Stored records
══════

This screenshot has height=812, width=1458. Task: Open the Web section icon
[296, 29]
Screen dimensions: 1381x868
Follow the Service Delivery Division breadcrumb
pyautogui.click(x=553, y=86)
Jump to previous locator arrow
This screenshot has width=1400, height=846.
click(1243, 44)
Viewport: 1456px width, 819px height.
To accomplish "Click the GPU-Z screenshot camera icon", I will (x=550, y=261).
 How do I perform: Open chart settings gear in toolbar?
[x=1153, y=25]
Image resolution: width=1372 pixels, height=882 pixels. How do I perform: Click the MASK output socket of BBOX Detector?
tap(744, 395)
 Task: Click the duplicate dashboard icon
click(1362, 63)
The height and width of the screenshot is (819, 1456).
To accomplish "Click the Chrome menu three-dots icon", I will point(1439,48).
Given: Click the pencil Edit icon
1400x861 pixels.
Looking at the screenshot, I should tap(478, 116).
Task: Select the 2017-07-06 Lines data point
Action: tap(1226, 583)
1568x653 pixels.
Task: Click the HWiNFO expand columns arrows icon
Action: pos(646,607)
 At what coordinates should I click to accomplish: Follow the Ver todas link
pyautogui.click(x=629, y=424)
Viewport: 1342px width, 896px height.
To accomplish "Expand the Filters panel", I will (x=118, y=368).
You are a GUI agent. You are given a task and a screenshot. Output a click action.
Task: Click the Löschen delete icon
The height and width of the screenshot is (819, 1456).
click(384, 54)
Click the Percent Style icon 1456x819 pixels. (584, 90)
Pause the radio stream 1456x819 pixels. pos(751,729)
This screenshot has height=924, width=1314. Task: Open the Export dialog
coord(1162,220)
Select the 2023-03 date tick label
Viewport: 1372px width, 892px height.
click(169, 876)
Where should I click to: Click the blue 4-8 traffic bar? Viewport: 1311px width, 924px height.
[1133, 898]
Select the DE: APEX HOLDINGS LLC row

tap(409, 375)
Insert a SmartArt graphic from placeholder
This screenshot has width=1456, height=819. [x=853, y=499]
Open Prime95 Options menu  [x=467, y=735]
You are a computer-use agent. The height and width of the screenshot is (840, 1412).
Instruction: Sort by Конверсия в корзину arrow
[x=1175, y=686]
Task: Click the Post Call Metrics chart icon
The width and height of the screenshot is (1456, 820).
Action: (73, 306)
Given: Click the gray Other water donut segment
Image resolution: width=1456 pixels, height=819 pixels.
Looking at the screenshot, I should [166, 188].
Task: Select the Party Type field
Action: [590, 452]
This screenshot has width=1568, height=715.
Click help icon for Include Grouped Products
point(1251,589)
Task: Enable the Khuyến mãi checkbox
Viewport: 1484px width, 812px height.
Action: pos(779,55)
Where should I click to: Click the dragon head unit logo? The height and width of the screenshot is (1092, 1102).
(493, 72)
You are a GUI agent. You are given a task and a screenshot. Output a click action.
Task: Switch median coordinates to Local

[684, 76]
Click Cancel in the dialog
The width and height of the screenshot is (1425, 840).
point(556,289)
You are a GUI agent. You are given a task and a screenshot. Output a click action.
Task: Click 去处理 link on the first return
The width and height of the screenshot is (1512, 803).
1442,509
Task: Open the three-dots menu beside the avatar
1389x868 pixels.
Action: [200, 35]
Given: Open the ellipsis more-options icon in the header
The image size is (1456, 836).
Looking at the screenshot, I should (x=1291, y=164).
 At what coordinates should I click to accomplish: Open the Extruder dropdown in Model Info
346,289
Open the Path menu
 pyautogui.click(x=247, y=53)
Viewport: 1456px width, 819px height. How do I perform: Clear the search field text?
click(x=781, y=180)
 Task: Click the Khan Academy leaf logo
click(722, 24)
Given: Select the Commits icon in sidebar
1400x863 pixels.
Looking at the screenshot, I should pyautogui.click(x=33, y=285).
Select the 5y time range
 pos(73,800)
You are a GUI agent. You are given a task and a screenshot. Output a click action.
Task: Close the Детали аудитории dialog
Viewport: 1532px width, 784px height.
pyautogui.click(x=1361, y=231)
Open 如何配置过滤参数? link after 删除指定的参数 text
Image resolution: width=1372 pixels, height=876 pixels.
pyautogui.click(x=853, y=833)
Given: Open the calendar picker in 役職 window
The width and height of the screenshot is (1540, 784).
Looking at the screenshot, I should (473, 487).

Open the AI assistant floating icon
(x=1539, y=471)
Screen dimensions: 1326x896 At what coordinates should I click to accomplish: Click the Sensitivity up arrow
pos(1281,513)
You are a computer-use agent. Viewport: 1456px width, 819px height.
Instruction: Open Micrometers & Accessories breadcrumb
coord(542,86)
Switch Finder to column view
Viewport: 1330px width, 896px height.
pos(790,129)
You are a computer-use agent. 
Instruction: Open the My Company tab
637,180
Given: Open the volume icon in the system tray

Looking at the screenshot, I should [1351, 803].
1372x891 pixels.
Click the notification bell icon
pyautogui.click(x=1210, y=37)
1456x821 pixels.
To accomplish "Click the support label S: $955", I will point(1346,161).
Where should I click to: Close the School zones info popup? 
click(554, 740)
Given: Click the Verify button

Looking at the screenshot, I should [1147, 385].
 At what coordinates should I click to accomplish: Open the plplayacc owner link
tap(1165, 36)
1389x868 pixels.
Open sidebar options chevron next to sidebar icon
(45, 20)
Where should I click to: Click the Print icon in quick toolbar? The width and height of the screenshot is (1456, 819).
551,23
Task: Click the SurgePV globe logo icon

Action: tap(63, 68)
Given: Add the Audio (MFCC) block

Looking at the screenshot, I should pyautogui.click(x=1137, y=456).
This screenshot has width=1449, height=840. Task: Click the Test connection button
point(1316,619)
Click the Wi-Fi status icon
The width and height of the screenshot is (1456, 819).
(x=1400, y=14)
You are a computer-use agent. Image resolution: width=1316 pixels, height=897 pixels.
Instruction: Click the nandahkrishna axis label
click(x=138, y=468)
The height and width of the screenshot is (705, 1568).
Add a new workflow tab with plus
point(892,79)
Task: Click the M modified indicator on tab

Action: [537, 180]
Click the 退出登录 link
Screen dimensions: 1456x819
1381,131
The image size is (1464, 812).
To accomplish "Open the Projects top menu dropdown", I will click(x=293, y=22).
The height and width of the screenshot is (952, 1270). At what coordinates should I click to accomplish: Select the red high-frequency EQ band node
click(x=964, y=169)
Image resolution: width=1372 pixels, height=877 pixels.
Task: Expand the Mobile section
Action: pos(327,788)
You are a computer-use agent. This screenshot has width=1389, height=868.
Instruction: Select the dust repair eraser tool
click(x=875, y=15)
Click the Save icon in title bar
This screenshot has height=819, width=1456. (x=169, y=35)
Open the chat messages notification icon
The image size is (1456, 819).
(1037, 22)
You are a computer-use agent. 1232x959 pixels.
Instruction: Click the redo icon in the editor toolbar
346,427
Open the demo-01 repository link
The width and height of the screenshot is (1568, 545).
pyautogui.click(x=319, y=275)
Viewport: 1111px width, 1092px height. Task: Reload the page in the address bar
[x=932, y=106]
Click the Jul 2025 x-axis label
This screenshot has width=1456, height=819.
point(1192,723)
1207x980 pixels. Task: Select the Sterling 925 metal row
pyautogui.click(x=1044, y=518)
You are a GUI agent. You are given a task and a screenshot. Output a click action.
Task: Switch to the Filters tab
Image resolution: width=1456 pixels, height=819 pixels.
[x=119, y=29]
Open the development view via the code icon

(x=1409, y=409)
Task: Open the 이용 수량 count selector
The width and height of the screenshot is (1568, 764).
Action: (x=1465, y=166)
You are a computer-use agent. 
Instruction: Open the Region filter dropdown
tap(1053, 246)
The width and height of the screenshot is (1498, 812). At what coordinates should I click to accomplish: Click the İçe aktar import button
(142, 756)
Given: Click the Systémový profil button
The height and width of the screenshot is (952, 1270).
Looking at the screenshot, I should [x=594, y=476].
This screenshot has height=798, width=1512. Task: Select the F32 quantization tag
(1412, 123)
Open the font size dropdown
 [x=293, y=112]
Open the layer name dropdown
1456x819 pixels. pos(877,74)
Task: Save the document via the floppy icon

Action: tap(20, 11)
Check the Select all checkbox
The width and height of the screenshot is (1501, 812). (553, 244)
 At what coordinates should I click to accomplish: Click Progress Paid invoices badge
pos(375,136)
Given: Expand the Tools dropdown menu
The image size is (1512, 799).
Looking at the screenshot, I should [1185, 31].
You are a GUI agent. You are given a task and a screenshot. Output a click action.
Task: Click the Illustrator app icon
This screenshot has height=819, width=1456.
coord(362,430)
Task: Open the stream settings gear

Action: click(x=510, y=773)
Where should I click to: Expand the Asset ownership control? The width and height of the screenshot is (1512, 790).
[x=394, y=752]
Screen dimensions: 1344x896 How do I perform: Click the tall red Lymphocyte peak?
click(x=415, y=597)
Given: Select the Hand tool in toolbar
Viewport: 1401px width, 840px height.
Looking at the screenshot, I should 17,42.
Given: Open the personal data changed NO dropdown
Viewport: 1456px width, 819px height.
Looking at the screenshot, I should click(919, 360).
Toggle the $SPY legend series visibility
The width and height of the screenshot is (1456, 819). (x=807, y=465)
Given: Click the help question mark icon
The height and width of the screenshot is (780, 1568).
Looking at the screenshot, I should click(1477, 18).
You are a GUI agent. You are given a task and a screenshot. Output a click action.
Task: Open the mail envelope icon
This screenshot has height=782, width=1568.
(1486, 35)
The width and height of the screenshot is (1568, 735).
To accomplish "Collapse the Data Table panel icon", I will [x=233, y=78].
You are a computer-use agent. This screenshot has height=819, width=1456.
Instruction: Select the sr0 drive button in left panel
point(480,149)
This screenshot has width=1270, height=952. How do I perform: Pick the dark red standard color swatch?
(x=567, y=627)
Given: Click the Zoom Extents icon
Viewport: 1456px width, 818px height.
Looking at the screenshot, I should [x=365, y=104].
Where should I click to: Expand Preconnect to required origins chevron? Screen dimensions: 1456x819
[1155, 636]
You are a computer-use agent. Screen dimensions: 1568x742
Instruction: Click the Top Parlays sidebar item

══════

● TASK BRIEF
Across the entries, work out how many lines hold the word "three". Reply with that number only.

● ANSWER BOX
2